Habitude autocratique traditionnelle au sein de l’Union africaine, confortée par l’exemple peu démocratique de l’Union européenne, les peuples concernés n’ont pas été consultés dans ce choix de société. Comme à Paris et à Bruxelles, les élites politiques et sociales africaines, attirées par les sirènes de la mondialisation, se méfient de leurs populations jugées rétives au progrès.
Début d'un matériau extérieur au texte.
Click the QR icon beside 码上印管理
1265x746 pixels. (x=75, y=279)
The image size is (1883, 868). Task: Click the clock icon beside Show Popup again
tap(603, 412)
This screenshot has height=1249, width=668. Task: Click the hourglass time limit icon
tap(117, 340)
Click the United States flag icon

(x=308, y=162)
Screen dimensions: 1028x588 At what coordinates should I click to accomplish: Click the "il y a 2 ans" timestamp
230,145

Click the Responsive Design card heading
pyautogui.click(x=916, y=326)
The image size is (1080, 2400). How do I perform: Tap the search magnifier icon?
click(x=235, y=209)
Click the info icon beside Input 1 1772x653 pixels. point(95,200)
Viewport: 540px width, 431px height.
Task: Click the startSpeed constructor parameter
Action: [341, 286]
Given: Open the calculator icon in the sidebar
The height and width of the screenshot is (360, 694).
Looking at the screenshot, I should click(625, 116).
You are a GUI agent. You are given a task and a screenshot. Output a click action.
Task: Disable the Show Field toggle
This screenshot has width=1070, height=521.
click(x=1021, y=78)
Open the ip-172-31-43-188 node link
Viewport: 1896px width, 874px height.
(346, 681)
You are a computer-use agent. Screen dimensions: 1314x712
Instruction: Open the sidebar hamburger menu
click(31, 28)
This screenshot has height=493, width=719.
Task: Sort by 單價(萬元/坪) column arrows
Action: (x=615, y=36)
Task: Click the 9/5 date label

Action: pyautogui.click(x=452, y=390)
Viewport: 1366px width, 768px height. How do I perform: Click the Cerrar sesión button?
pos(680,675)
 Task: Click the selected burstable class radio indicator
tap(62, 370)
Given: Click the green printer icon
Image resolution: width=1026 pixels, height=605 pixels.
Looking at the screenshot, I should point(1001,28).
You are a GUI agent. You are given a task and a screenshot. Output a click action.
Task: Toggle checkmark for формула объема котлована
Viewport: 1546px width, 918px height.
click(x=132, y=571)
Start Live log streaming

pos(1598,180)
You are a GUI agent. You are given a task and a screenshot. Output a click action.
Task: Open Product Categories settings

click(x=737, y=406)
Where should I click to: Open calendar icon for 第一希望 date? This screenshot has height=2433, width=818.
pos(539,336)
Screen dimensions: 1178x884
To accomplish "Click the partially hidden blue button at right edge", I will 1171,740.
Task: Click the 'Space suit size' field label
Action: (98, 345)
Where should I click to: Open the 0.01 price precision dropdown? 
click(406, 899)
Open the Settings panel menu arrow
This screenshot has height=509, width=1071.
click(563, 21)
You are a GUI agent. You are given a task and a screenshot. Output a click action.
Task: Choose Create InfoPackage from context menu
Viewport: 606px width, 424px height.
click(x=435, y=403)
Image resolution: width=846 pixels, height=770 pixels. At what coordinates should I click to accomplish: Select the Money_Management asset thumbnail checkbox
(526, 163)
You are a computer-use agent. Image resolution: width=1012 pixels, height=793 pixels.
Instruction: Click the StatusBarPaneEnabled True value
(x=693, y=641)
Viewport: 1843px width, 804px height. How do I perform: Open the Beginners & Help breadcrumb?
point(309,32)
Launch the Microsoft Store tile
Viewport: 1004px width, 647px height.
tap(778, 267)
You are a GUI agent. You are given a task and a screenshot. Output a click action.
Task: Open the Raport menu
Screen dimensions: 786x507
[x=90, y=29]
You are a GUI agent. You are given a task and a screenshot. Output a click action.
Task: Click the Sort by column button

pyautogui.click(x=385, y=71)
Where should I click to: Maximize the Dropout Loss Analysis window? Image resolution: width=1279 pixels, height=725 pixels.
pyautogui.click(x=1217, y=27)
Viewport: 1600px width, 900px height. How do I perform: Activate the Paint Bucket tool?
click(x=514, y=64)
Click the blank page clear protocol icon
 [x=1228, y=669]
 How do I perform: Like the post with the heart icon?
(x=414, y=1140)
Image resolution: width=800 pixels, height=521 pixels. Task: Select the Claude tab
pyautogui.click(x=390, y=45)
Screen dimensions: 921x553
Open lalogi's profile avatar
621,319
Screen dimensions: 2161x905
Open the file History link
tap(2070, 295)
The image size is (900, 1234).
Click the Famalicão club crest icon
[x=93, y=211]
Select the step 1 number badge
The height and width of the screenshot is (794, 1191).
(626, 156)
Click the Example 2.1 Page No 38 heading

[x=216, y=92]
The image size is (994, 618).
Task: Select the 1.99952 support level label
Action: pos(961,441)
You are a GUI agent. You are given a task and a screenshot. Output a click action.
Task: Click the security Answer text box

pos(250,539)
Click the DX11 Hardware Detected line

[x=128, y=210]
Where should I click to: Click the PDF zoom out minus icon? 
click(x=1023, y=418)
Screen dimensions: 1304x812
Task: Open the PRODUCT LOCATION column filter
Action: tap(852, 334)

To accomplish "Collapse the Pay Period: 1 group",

Or, il ne s’agit pas de quitter une zone francophone pour adhérer à une autre, anglophone. Le Commonwealth a substitué à un Empire britannique finissant, au lendemain de la Première Guerre mondiale, une « communauté de nations ». Association d’intérêts économiques sans ingérence politique ni allégeance à la Couronne britannique, elle s’implique aussi, et de plus en plus, dans les questions sociales et environnementales. Regroupant désormais 56 pays, dont 21 africains (parmi eux, 7 francophones), elle n’a pas d’équivalent francophone.
En effet, l’Organisation internationale de la francophonie (OIF, 88 membres, dont plus de la moitié ne sont pas francophones) est de nature différente. Personne morale de droit international créée en 1970, elle a pour mission principale de promouvoir la langue française (321 millions de locuteurs, 5e langue mondiale) ainsi que la paix, la démocratie et les droits de l’homme – beaucoup moins en vogue en Afrique. L’OIF s’implique aussi, et de plus en plus, dans la diplomatie économique, concept dirigiste qui fait florès dans des pays étatistes comme la France et de nombreux pays africains où la puissance publique, autoproclamée providentielle, est omniprésente.
Il s’agit donc, pour le Gabon et le Togo, ancienne colonie et ancien territoire français jusqu’en 1960, d’adhérer à un groupement d’intérêts dont l’anglais est le vecteur principal d’intégration économique (Commonwealth, « richesse commune »), tout en restant rattachés à une aire d’influence dont le français reste un ciment fragile de cohésion culturelle. Cette adhésion pragmatique représente, pour ces deux petits pays qui ont atteint leur taille critique de développement au sein d’espaces régionaux qui les étouffent, l’occasion d’accéder à une clientèle de 2,5 milliards d’anglophones, dont 32 pays sont de taille inférieure à la leur.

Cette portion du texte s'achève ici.